Both Burton and Westgate had consumed large amounts of alcohol on the day of the incident – Burton herself had consumed three litres of strong cider.

It was an incident which Judge David Mellor summed up as "a spontaneous reaction".

He said: "On September 5 last year, drunk and angry, you pulled a television cord tight against the neck of John Westgate, killing him.

"By your pleas of guilty to the offence of manslaughter by reason of provocation, you have admitted that you intended at the very least to cause him to suffer serious bodily harm.

"In that respect your plea has taken you beyond that which you were prepared to concede to psychiatrists who have seen you, or indeed to the Probation officer who has seen you since you entered, and the Crown accepted that plea. It is clear that your action was completely unpremeditated and a spontaneous reaction to provocation by your victim.

"That provocation was in itself relatively trivial – you were both drunk and you were both behaving badly – but it has to be seen in the context of your history and particularly in the context of your relationship with Westgate."

Yesterday, Burton sat motionless in court as Judge Mellor recapped the catalogue of abuse, which was a constant in her adult life until the point she killed Westgate.

"You had a happy and normal childhood. Teenage romance and teenage pregnancy led to a marriage that did not endure but which was, at least, free from violence. The breakdown of that marriage was followed by long term relationships with two partners each of whom abused you grievously.
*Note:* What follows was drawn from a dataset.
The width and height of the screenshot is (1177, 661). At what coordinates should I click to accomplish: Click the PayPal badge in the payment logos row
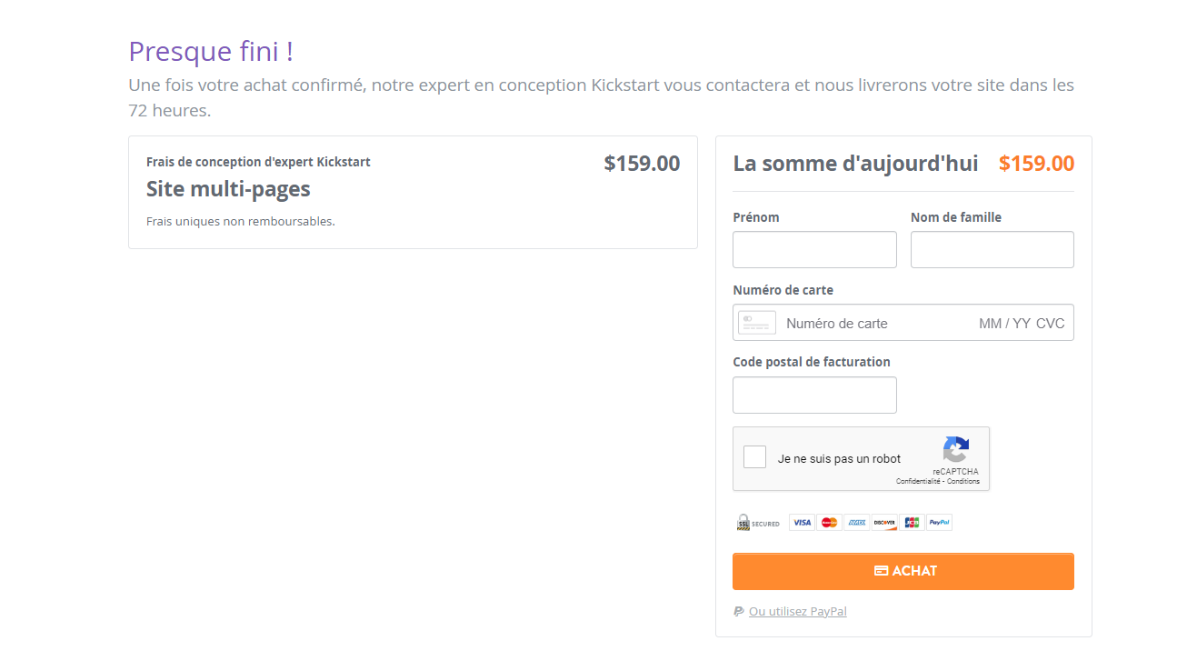pos(939,523)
"The first of those partners served sentences of two and a half and three and a half years when the injuries he inflicted upon you became so grave that you could no longer cover for him by seeking to explain away what was being done to you."

He went on to document some of the appalling violence Burton had suffered at the hands of Westgate.

"The sentence I shall pass will be designed to help you to recognise and overcome your own problems with alcohol and those problems with relationships that seem to make you a magnet for men who have it within them to abuse and thus to reduce the risk of crime, whether crime with you as perpetrator or with you as victim."